Sports complex in Glasgow, Scotland

Petershill Park is a leisure centre and football stadium located in the Springburn suburb of Glasgow, the largest city in Scotland. It has a third generation full-size outdoor football pitch, and has floodlights.

It is host to the men's West of Scotland Football League football side Petershill and formerly Caledonian Locomotives (until their dissolution in 2026). The women's football teams Glasgow City and Partick Thistle Women also play their home games at the stadium. It is known locally as The Peasy which is also the nickname of the Petershill club.

==History==
Petershill had spent most of their existence (since 1935) playing at the old Petershill Park. In 2005, it was demolished and replaced with a modern structure that could also be used by the local community. This was also to be known as Petershill Park. The two grounds occupied the same general location but were on adjacent plots - the old ground was closer to Southloch Street (a section of boundary wall with the club crest still exists there) and had a north-south orientation of its playing field, while the new ground is east-west.

==Facilities==
The stadium can also hold up to 2,000 spectators, with one stand (known as the main stand) containing 500 seats. This stand is attached to the club building, containing a bar, a function room, gymnasium, dance studio and health suite. Opposite the main stand is two steps of terracing, with a business centre located next to the right side of the main stand. To the left of the main stand, is more terracing. The centre also has a full-size football pitch, plus a number of 5-a-side pitches.

== UEFA club matches ==
Over the two spells that Glasgow City have used the venue as a home ground, Petershill has played host to UEFA Women's Champions League football. Memorable matches have included a heavy defeat against German giants Turbine Potsdam in 2011 and a British clash with Arsenal in the last 16 in 2013.

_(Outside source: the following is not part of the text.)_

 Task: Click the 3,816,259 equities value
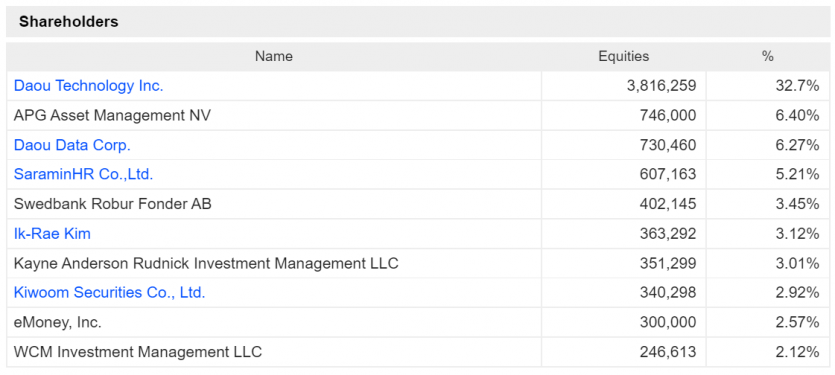click(662, 86)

After a spell at the Excelsior Stadium, City returned to Petershill in mid-2017 and their Last 32 Champions League tie v BIIK Kazygurt was shown on the BBC Sport website on what was a dramatic encounter which Glasgow City won 4–1 but lost out on away goals after the aggregate scoreline finished 4–4.

==Accessibility==
The ground is only walking distance away from the railway stations, Barnhill and Springburn. By road, it is located next to the A803 leading onto the M8 a mile away.